● **Your task**
Working line by line, output the entries below exactly as they appear.

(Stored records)
————————
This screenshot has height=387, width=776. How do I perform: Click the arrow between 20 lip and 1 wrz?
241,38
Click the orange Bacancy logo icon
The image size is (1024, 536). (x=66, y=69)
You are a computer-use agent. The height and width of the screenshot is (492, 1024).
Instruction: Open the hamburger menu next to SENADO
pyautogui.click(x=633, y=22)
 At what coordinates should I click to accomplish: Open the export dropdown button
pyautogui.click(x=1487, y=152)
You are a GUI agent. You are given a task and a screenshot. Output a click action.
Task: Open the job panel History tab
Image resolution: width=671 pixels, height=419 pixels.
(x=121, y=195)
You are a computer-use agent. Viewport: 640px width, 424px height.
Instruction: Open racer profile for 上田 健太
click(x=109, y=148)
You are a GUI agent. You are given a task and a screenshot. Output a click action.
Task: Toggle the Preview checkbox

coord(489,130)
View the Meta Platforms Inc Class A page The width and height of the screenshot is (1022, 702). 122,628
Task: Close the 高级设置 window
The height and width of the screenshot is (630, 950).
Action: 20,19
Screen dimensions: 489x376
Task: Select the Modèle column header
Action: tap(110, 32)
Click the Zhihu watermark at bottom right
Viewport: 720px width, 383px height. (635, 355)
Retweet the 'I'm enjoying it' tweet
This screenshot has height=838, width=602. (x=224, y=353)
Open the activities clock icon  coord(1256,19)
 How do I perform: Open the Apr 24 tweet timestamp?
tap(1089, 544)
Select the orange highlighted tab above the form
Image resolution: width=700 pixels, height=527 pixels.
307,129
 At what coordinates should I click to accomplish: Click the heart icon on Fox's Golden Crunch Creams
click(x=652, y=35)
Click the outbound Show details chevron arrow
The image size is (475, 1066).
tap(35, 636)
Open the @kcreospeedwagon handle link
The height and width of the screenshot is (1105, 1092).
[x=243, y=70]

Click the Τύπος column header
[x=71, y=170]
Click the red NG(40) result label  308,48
————————
● **Answer to this exercise**
This screenshot has height=387, width=776. How do I perform: Click the arrow between 20 lip and 1 wrz?
241,38
Click the orange Bacancy logo icon
The image size is (1024, 536). (x=66, y=69)
You are a computer-use agent. The height and width of the screenshot is (492, 1024).
Instruction: Open the hamburger menu next to SENADO
pyautogui.click(x=633, y=22)
 At what coordinates should I click to accomplish: Open the export dropdown button
pyautogui.click(x=1487, y=152)
You are a GUI agent. You are given a task and a screenshot. Output a click action.
Task: Open the job panel History tab
Image resolution: width=671 pixels, height=419 pixels.
(x=121, y=195)
You are a computer-use agent. Viewport: 640px width, 424px height.
Instruction: Open racer profile for 上田 健太
click(x=109, y=148)
You are a GUI agent. You are given a task and a screenshot. Output a click action.
Task: Toggle the Preview checkbox

coord(489,130)
View the Meta Platforms Inc Class A page The width and height of the screenshot is (1022, 702). 122,628
Task: Close the 高级设置 window
The height and width of the screenshot is (630, 950).
Action: 20,19
Screen dimensions: 489x376
Task: Select the Modèle column header
Action: tap(110, 32)
Click the Zhihu watermark at bottom right
Viewport: 720px width, 383px height. (635, 355)
Retweet the 'I'm enjoying it' tweet
This screenshot has height=838, width=602. (x=224, y=353)
Open the activities clock icon  coord(1256,19)
 How do I perform: Open the Apr 24 tweet timestamp?
tap(1089, 544)
Select the orange highlighted tab above the form
Image resolution: width=700 pixels, height=527 pixels.
307,129
 At what coordinates should I click to accomplish: Click the heart icon on Fox's Golden Crunch Creams
click(x=652, y=35)
Click the outbound Show details chevron arrow
The image size is (475, 1066).
tap(35, 636)
Open the @kcreospeedwagon handle link
The height and width of the screenshot is (1105, 1092).
[x=243, y=70]

Click the Τύπος column header
[x=71, y=170]
Click the red NG(40) result label  308,48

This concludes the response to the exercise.